- Opening Delimiter -

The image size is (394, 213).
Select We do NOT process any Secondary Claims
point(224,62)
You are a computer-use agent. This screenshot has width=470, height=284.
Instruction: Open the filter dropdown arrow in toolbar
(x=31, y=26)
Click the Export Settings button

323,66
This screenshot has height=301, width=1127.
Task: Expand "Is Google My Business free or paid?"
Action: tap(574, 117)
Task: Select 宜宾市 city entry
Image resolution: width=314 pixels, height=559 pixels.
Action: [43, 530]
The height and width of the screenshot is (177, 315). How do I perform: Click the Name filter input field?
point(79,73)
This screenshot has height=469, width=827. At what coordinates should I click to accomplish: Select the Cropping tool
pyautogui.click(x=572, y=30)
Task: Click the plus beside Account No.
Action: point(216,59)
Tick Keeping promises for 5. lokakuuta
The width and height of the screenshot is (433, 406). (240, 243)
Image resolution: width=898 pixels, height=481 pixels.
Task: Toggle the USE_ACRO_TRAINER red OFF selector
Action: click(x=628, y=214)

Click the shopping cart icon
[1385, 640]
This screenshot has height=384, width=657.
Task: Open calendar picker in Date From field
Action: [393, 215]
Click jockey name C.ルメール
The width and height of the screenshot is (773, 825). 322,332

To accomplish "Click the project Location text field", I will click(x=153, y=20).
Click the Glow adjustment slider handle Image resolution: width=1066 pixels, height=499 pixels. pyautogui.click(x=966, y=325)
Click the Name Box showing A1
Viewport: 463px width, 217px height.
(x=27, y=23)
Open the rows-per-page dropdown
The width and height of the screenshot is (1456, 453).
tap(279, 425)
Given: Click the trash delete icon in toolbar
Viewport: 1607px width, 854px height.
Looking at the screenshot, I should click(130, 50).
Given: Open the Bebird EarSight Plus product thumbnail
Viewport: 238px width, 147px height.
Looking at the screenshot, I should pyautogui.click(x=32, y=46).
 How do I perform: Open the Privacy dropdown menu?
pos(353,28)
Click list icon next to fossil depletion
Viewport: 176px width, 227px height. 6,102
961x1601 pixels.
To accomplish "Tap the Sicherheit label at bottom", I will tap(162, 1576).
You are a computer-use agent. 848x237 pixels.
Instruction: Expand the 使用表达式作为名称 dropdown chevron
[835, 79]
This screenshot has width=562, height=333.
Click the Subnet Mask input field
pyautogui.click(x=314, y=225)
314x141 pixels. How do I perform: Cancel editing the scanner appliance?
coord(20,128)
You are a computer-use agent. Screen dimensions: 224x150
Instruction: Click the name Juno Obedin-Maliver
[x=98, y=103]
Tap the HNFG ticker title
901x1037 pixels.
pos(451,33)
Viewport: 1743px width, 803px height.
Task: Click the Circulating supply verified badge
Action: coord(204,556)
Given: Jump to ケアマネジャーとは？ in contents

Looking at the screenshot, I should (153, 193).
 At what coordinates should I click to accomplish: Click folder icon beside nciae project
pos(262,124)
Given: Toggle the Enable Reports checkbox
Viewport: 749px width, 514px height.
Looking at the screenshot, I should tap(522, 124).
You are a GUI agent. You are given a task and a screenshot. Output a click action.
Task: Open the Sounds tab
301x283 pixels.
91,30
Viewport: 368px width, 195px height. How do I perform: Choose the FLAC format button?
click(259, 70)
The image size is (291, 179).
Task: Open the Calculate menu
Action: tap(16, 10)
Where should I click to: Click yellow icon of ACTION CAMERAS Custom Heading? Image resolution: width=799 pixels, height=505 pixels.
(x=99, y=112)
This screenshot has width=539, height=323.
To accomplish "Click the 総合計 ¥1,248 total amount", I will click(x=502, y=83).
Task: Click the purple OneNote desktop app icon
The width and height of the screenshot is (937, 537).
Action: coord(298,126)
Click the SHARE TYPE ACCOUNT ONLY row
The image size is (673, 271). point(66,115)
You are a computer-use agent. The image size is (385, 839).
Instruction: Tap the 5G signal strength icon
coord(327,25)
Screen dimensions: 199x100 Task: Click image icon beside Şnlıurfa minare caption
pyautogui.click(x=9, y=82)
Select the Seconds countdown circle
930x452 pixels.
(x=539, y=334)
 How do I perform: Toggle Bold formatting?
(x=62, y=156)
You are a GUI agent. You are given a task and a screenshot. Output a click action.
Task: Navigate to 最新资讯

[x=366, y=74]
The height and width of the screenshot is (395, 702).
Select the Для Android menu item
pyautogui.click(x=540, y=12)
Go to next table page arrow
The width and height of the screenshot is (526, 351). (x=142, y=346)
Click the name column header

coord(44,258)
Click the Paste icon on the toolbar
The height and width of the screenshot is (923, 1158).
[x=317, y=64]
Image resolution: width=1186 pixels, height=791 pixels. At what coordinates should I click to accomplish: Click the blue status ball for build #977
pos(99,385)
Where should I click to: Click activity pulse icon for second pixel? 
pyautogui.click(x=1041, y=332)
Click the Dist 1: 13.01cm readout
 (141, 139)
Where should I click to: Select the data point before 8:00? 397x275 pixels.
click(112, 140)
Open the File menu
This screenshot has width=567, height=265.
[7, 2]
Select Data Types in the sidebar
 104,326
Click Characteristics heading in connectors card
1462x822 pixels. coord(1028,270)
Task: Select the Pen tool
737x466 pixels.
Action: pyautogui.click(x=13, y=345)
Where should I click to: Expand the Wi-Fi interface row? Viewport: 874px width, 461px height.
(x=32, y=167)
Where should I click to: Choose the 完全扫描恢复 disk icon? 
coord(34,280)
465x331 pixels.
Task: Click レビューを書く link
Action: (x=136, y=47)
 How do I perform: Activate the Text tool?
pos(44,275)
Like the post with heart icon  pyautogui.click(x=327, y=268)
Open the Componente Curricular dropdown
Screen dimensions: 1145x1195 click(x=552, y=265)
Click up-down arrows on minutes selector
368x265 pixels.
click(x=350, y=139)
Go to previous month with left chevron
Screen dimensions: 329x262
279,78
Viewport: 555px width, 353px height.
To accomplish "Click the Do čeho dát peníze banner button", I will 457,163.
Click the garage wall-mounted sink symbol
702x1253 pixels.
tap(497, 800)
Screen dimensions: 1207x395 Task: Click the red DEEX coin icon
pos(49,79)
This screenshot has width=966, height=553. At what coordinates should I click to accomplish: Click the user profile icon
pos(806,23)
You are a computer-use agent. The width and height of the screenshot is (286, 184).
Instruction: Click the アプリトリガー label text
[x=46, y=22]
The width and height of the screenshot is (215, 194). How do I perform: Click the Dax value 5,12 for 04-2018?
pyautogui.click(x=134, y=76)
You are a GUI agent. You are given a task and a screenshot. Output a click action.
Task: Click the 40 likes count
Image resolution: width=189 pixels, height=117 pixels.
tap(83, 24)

- Closing Delimiter -

What is expected -
Nothing in the data may change. Give it again in full.

Your response -
The image size is (394, 213).
Select We do NOT process any Secondary Claims
point(224,62)
You are a computer-use agent. This screenshot has width=470, height=284.
Instruction: Open the filter dropdown arrow in toolbar
(x=31, y=26)
Click the Export Settings button

323,66
This screenshot has height=301, width=1127.
Task: Expand "Is Google My Business free or paid?"
Action: tap(574, 117)
Task: Select 宜宾市 city entry
Image resolution: width=314 pixels, height=559 pixels.
Action: [43, 530]
The height and width of the screenshot is (177, 315). How do I perform: Click the Name filter input field?
point(79,73)
This screenshot has height=469, width=827. At what coordinates should I click to accomplish: Select the Cropping tool
pyautogui.click(x=572, y=30)
Task: Click the plus beside Account No.
Action: point(216,59)
Tick Keeping promises for 5. lokakuuta
The width and height of the screenshot is (433, 406). (240, 243)
Image resolution: width=898 pixels, height=481 pixels.
Task: Toggle the USE_ACRO_TRAINER red OFF selector
Action: click(x=628, y=214)

Click the shopping cart icon
[1385, 640]
This screenshot has height=384, width=657.
Task: Open calendar picker in Date From field
Action: [393, 215]
Click jockey name C.ルメール
The width and height of the screenshot is (773, 825). 322,332

To accomplish "Click the project Location text field", I will click(x=153, y=20).
Click the Glow adjustment slider handle Image resolution: width=1066 pixels, height=499 pixels. pyautogui.click(x=966, y=325)
Click the Name Box showing A1
Viewport: 463px width, 217px height.
(x=27, y=23)
Open the rows-per-page dropdown
The width and height of the screenshot is (1456, 453).
tap(279, 425)
Given: Click the trash delete icon in toolbar
Viewport: 1607px width, 854px height.
Looking at the screenshot, I should click(130, 50).
Given: Open the Bebird EarSight Plus product thumbnail
Viewport: 238px width, 147px height.
Looking at the screenshot, I should pyautogui.click(x=32, y=46).
 How do I perform: Open the Privacy dropdown menu?
pos(353,28)
Click list icon next to fossil depletion
Viewport: 176px width, 227px height. 6,102
961x1601 pixels.
To accomplish "Tap the Sicherheit label at bottom", I will tap(162, 1576).
You are a computer-use agent. 848x237 pixels.
Instruction: Expand the 使用表达式作为名称 dropdown chevron
[835, 79]
This screenshot has width=562, height=333.
Click the Subnet Mask input field
pyautogui.click(x=314, y=225)
314x141 pixels. How do I perform: Cancel editing the scanner appliance?
coord(20,128)
You are a computer-use agent. Screen dimensions: 224x150
Instruction: Click the name Juno Obedin-Maliver
[x=98, y=103]
Tap the HNFG ticker title
901x1037 pixels.
pos(451,33)
Viewport: 1743px width, 803px height.
Task: Click the Circulating supply verified badge
Action: coord(204,556)
Given: Jump to ケアマネジャーとは？ in contents

Looking at the screenshot, I should (153, 193).
 At what coordinates should I click to accomplish: Click folder icon beside nciae project
pos(262,124)
Given: Toggle the Enable Reports checkbox
Viewport: 749px width, 514px height.
Looking at the screenshot, I should tap(522, 124).
You are a GUI agent. You are given a task and a screenshot. Output a click action.
Task: Open the Sounds tab
301x283 pixels.
91,30
Viewport: 368px width, 195px height. How do I perform: Choose the FLAC format button?
click(259, 70)
The image size is (291, 179).
Task: Open the Calculate menu
Action: tap(16, 10)
Where should I click to: Click yellow icon of ACTION CAMERAS Custom Heading? Image resolution: width=799 pixels, height=505 pixels.
(x=99, y=112)
This screenshot has width=539, height=323.
To accomplish "Click the 総合計 ¥1,248 total amount", I will click(x=502, y=83).
Task: Click the purple OneNote desktop app icon
The width and height of the screenshot is (937, 537).
Action: coord(298,126)
Click the SHARE TYPE ACCOUNT ONLY row
The image size is (673, 271). point(66,115)
You are a computer-use agent. The image size is (385, 839).
Instruction: Tap the 5G signal strength icon
coord(327,25)
Screen dimensions: 199x100 Task: Click image icon beside Şnlıurfa minare caption
pyautogui.click(x=9, y=82)
Select the Seconds countdown circle
930x452 pixels.
(x=539, y=334)
 How do I perform: Toggle Bold formatting?
(x=62, y=156)
You are a GUI agent. You are given a task and a screenshot. Output a click action.
Task: Navigate to 最新资讯

[x=366, y=74]
The height and width of the screenshot is (395, 702).
Select the Для Android menu item
pyautogui.click(x=540, y=12)
Go to next table page arrow
The width and height of the screenshot is (526, 351). (x=142, y=346)
Click the name column header

coord(44,258)
Click the Paste icon on the toolbar
The height and width of the screenshot is (923, 1158).
[x=317, y=64]
Image resolution: width=1186 pixels, height=791 pixels. At what coordinates should I click to accomplish: Click the blue status ball for build #977
pos(99,385)
Where should I click to: Click activity pulse icon for second pixel? 
pyautogui.click(x=1041, y=332)
Click the Dist 1: 13.01cm readout
 (141, 139)
Where should I click to: Select the data point before 8:00? 397x275 pixels.
click(112, 140)
Open the File menu
This screenshot has width=567, height=265.
[7, 2]
Select Data Types in the sidebar
 104,326
Click Characteristics heading in connectors card
1462x822 pixels. coord(1028,270)
Task: Select the Pen tool
737x466 pixels.
Action: pyautogui.click(x=13, y=345)
Where should I click to: Expand the Wi-Fi interface row? Viewport: 874px width, 461px height.
(x=32, y=167)
Where should I click to: Choose the 完全扫描恢复 disk icon? 
coord(34,280)
465x331 pixels.
Task: Click レビューを書く link
Action: (x=136, y=47)
 How do I perform: Activate the Text tool?
pos(44,275)
Like the post with heart icon  pyautogui.click(x=327, y=268)
Open the Componente Curricular dropdown
Screen dimensions: 1145x1195 click(x=552, y=265)
Click up-down arrows on minutes selector
368x265 pixels.
click(x=350, y=139)
Go to previous month with left chevron
Screen dimensions: 329x262
279,78
Viewport: 555px width, 353px height.
To accomplish "Click the Do čeho dát peníze banner button", I will 457,163.
Click the garage wall-mounted sink symbol
702x1253 pixels.
tap(497, 800)
Screen dimensions: 1207x395 Task: Click the red DEEX coin icon
pos(49,79)
This screenshot has width=966, height=553. At what coordinates should I click to accomplish: Click the user profile icon
pos(806,23)
You are a computer-use agent. The width and height of the screenshot is (286, 184).
Instruction: Click the アプリトリガー label text
[x=46, y=22]
The width and height of the screenshot is (215, 194). How do I perform: Click the Dax value 5,12 for 04-2018?
pyautogui.click(x=134, y=76)
You are a GUI agent. You are given a task and a screenshot. Output a click action.
Task: Click the 40 likes count
Image resolution: width=189 pixels, height=117 pixels.
tap(83, 24)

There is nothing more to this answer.